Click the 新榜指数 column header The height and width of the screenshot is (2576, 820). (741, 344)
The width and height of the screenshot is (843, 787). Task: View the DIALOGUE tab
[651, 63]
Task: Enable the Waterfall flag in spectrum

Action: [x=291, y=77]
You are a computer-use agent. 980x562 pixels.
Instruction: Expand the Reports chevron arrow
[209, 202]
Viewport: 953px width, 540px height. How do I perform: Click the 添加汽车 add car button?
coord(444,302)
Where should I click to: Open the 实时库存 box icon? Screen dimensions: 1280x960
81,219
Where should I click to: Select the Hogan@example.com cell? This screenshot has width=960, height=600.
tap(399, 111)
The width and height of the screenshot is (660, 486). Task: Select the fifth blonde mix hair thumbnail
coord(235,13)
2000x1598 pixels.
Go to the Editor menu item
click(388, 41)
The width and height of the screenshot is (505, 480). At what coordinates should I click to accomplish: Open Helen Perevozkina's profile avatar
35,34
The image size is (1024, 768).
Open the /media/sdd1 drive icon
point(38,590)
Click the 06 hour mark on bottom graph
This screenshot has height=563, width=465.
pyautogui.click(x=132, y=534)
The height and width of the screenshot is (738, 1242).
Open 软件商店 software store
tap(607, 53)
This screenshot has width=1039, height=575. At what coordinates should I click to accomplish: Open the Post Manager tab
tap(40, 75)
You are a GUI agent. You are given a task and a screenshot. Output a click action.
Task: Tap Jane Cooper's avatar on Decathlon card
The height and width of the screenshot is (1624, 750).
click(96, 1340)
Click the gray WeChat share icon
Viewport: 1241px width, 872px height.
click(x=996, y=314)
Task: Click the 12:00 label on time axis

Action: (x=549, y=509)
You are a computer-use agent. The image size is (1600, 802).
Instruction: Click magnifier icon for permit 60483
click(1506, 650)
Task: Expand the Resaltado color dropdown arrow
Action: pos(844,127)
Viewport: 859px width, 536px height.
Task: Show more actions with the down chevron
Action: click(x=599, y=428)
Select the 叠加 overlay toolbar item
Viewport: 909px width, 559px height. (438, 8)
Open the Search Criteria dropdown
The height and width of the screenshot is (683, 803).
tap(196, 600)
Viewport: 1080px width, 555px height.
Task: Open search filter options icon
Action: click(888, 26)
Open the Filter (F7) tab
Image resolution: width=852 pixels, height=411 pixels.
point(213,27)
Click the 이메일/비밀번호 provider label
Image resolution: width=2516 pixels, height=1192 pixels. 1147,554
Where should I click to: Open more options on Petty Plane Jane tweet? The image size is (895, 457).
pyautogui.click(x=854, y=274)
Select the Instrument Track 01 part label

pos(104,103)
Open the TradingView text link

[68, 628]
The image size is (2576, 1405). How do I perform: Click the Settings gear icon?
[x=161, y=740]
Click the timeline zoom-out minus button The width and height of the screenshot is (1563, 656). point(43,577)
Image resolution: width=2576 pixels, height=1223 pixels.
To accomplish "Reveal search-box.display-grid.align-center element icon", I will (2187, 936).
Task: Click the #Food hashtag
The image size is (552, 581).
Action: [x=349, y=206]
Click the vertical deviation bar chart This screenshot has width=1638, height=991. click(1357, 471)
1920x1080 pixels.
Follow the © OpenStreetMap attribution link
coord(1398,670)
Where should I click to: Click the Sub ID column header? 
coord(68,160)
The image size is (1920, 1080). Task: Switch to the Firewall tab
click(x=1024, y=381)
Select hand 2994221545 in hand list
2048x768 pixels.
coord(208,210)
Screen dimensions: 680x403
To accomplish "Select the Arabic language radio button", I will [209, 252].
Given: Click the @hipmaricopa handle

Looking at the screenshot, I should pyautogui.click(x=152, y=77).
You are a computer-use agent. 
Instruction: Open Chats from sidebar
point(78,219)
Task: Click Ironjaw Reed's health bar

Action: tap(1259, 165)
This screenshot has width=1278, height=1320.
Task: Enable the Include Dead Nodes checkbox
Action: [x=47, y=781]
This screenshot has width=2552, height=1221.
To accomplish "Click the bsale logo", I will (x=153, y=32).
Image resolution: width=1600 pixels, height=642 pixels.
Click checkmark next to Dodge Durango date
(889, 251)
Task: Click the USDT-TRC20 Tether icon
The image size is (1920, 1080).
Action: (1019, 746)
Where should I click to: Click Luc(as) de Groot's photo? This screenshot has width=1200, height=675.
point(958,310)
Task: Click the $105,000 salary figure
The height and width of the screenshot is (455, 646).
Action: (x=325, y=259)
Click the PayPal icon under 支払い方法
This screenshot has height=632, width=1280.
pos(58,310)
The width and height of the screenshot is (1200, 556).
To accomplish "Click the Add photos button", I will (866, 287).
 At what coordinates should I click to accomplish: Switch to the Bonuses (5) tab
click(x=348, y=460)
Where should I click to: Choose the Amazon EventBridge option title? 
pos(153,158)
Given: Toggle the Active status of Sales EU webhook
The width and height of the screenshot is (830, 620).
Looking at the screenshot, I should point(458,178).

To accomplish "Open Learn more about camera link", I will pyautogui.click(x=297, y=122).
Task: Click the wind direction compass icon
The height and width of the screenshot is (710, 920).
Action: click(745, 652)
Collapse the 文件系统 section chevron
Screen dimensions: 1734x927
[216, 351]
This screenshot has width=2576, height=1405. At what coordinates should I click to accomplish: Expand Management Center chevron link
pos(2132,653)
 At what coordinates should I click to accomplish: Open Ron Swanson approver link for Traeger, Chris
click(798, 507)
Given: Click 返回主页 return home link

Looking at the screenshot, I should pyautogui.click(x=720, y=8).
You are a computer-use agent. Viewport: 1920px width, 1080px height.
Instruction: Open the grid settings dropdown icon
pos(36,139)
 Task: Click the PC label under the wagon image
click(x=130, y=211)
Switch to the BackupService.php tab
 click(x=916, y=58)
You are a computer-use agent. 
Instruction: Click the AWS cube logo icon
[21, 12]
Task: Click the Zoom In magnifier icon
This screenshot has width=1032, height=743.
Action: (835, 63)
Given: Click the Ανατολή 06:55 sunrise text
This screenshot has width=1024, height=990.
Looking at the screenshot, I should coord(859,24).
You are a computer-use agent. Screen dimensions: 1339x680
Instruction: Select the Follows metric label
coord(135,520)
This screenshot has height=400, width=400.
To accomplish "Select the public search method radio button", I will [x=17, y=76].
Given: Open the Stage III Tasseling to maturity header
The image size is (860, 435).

· · ·

▶ [SHORT TASK]: Please transcribe everything in the entries from the line containing "The width and height of the screenshot is (1200, 556)." down to the line containing "Looking at the screenshot, I should point(458,178).", including both of those lines.

▶ [SOLUTION BELOW]:
The width and height of the screenshot is (1200, 556).
To accomplish "Click the Add photos button", I will (866, 287).
 At what coordinates should I click to accomplish: Switch to the Bonuses (5) tab
click(x=348, y=460)
Where should I click to: Choose the Amazon EventBridge option title? 
pos(153,158)
Given: Toggle the Active status of Sales EU webhook
The width and height of the screenshot is (830, 620).
Looking at the screenshot, I should point(458,178).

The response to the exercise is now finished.